Shareholders that do not have a strong preference on whether distributions in 2012 are taxed as dividends or capital gain/loss may prefer sale or exchange (capital) treatment in 2012 if they: Shareholders that assume corporate liabilities or receive property subject to corporate liabilities take the liabilities into account in computing their gain or loss.
As a result, the tax consequences of a subsequent sale of the assets by the shareholder should be minimal. The corporation is treated as selling the distributed assets for FMV to its shareholders, with the resulting corporate-level tax consequences.331 when they receive the liquidation proceeds in exchange for their stock.If the corporation distributes its assets for later sale by the shareholders, the assets generally “come out” of the corporation with a basis equal to FMV (and with the related recognition of gain or loss under Sec.That is, a liquidating dividend occurs when a company pays more than its total profit in dividends.

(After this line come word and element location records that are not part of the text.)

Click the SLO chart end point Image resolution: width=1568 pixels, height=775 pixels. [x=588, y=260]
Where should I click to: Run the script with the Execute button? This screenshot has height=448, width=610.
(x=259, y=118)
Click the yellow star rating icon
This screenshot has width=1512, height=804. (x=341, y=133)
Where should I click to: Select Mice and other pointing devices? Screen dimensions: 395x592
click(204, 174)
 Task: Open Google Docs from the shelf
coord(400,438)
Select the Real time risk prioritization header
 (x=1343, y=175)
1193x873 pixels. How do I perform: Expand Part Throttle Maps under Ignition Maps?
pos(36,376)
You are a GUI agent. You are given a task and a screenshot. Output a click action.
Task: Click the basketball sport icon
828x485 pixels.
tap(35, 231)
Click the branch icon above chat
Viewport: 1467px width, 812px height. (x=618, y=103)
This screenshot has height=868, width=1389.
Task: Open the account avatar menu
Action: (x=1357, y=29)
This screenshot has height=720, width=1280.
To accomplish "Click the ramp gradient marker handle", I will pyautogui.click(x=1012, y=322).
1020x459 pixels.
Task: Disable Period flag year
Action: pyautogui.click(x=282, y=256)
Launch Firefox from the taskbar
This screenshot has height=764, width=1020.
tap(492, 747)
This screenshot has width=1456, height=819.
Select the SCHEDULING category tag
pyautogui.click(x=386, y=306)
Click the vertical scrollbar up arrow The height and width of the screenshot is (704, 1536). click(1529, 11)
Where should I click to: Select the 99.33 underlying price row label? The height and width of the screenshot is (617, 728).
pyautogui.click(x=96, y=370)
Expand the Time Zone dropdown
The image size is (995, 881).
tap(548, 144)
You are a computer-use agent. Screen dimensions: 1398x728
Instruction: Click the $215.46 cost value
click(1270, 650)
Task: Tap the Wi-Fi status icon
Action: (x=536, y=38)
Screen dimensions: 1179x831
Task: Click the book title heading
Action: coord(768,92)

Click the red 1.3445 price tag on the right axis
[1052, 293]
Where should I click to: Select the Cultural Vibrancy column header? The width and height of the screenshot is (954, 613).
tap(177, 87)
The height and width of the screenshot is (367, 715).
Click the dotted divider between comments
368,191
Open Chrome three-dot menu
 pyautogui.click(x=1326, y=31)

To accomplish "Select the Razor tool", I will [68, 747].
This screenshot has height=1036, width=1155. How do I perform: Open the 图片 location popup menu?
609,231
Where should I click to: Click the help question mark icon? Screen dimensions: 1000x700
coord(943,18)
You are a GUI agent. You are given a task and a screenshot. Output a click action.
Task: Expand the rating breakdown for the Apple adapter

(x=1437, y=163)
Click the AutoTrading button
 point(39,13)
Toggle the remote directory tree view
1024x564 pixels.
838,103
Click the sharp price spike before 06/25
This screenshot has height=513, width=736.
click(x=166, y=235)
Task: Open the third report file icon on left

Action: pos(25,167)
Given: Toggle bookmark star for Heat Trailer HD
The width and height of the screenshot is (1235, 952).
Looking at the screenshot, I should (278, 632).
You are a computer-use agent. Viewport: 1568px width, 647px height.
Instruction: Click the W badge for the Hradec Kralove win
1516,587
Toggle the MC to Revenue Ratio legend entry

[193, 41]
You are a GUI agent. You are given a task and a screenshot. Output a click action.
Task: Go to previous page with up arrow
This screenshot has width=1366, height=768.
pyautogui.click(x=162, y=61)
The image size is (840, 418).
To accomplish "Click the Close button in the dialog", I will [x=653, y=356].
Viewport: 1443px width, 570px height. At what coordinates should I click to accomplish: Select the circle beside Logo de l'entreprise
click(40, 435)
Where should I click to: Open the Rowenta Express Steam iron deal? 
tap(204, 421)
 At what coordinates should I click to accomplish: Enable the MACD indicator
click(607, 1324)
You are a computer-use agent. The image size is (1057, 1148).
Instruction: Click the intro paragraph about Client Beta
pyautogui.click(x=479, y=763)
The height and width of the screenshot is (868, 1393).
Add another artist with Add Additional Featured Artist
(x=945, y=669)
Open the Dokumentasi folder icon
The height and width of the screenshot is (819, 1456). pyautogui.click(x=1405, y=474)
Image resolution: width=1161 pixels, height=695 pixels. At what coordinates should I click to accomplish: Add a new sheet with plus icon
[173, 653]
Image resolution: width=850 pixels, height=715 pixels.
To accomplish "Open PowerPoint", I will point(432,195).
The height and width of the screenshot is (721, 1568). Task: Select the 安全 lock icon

This usually happens when shareholders believe that the company is no longer sustainable or profitable. 331, a liquidating distribution is considered to be full payment in exchange for the shareholder’s stock, rather than a dividend distribution, to the extent of the corporation’s earnings and profits (E&P).The shareholders generally recognize gain (or loss) in an amount equal to the difference between the fair market value (FMV) of the assets received (whether they are cash, other property, or both) and the adjusted basis of the stock surrendered.But if the amount of the receivable that the shareholder ultimately collects differs from the amount that the corporation distributed, the shareholder recognizes gain or loss for the differences in the amounts reported and collected. Observation: The current reduction of the maximum tax rate on capital gains and on qualifying dividends to 15% through 2012 somewhat mitigates the traditional preference for a sale or exchange transaction (e.g., a Sec. However, under current law, distributions made after 2012 will be taxed at higher capital gain and dividend rates.